====== Extracted data ======

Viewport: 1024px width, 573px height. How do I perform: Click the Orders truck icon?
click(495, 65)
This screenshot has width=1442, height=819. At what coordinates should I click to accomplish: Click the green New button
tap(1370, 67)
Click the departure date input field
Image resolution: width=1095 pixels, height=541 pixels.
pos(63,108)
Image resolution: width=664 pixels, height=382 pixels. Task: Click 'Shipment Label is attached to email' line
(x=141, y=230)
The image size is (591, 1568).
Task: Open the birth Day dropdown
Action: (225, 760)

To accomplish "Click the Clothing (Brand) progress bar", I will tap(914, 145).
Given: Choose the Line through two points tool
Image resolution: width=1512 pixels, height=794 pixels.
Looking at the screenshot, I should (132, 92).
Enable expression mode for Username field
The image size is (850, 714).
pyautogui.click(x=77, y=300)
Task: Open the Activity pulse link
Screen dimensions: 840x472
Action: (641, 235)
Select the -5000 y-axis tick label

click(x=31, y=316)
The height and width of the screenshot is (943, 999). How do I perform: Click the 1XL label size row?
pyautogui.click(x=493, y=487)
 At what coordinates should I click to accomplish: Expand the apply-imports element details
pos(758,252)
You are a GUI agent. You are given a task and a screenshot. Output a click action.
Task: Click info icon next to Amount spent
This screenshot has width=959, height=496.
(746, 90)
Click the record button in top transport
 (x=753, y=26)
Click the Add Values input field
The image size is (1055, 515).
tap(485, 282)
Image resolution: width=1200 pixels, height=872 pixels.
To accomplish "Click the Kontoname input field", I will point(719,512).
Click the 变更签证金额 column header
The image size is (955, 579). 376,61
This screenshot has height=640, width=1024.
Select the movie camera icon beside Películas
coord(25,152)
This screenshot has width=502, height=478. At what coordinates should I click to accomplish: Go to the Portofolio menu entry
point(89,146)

======

**Task**:
Within the data above, pick out all lines holding the word "will".

**Task result**:
To accomplish "Click the Clothing (Brand) progress bar", I will tap(914, 145).
To accomplish "Click the Kontoname input field", I will point(719,512).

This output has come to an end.